Zwischen Etüde und Ekstase:
Bonn · Jazzfest Bonn in der Kapelle des Leoninums mit einem Abend voller musikalischer Kontraste – von meditativen Etüden über barocke Improvisationen bis hin zu eruptivem Avantgarde-Jazz.
Von Thomas Kliemann
Üben, üben, üben. Wer wie der Österreicher Wolfgang Muthspiel in der Champions League der Gitarristen mitspielen will – als Nachfolger von Pat Metheny in der Band von Gary Burton, als Partner von Größen wie Rebekka Bakken, Gary Peacock oder Brad Mehldau, um nur einige zu nennen –, der muss geübt haben.
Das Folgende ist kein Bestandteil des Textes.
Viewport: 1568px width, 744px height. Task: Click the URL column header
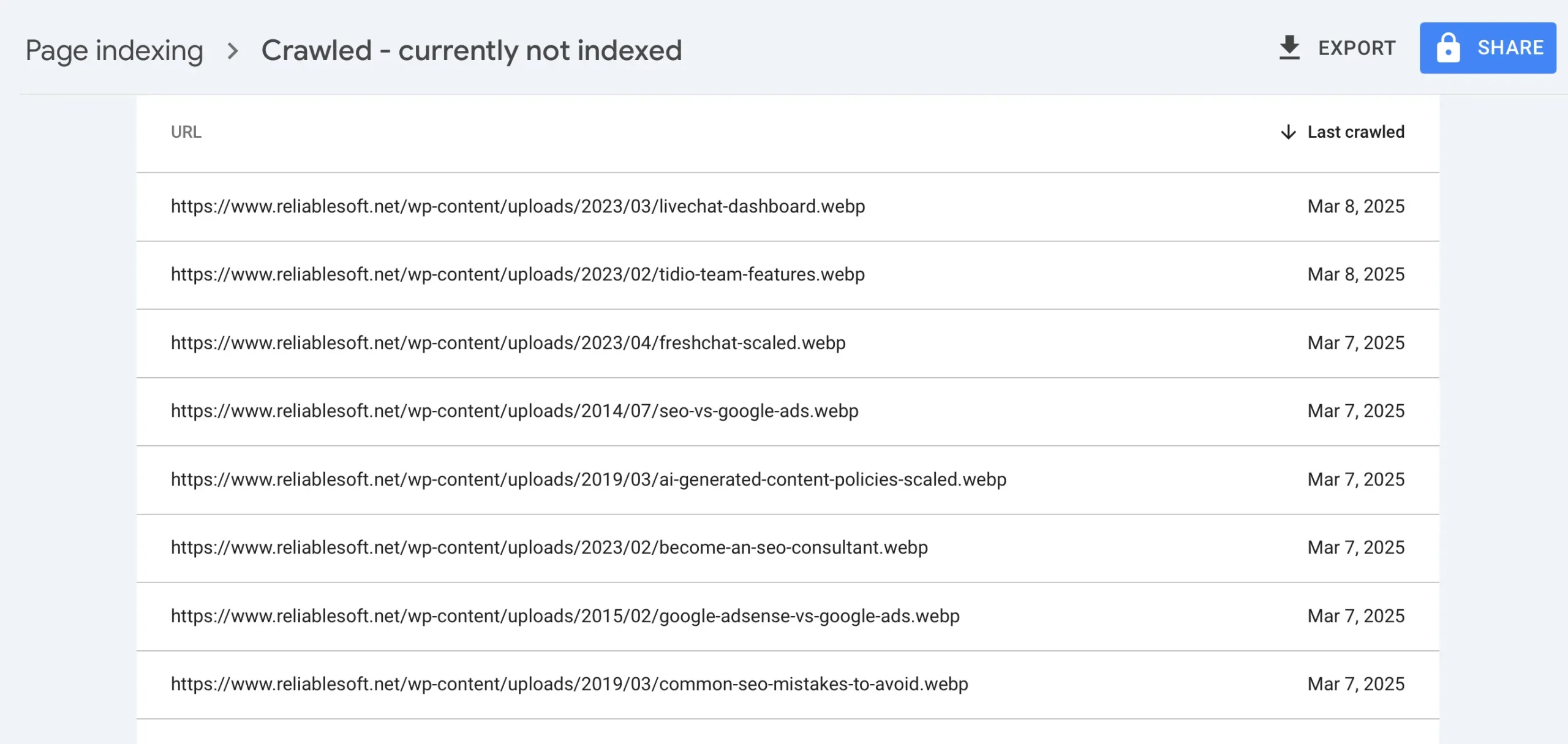pyautogui.click(x=186, y=132)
Und muss es immer noch tun.
Muthspiel hat diese Binsenweisheit nicht nur zum Ausgangspunkt seines exzellenten Albums Etudes/Quietudes gemacht, sondern auch seinen Auftritt am Samstag beim Jazzfest Bonn in der stimmungsvollen Kapelle des Leoninums damit eröffnet. 35 Minuten lang lauschte das Publikum gebannt dem stetigen Fluss der Etüden – wahren Fingerübungen –, in denen Muthspiel Techniken, Akkorde, Intonationen, Stimmungen und Grenzbereiche des Gitarrenspiels auslotete.
Längst hat sich das ursprünglich didaktisch konzipierte Etüdenwerk zu einem Steinbruch für ausgedehnte Improvisationen entwickelt – wie im Leoninum auf faszinierende Weise zu hören war. Doch auch in seiner ursprünglichen Form besitzt es für den Zuhörer einen besonderen Reiz: Es zeigt exemplarisch den Baukasten des Gitarrenspiels. Diesen nutzte Muthspiel – erweitert durch spannende Sampling-Effekte – etwa für eine Bearbeitung von Bachs Sarabande aus der g-Moll-Suite für Laute. Vom Original führte er über in einen lockeren, betörend frei gestalteten Improvisationsteil – mit dem erklärten Plan, „dann hoffentlich wieder zum Meister zurückzukehren“. Das gelang ihm eindrucksvoll.
Zum Abschluss schenkte Muthspiel dem Publikum eine wunderschöne Komposition, die das mittelalterliche Amore meum mit dem Beatles-Klassiker All My Loving verband. Das war längst keine kleine Etüde mehr, sondern ein kleines Meisterwerk.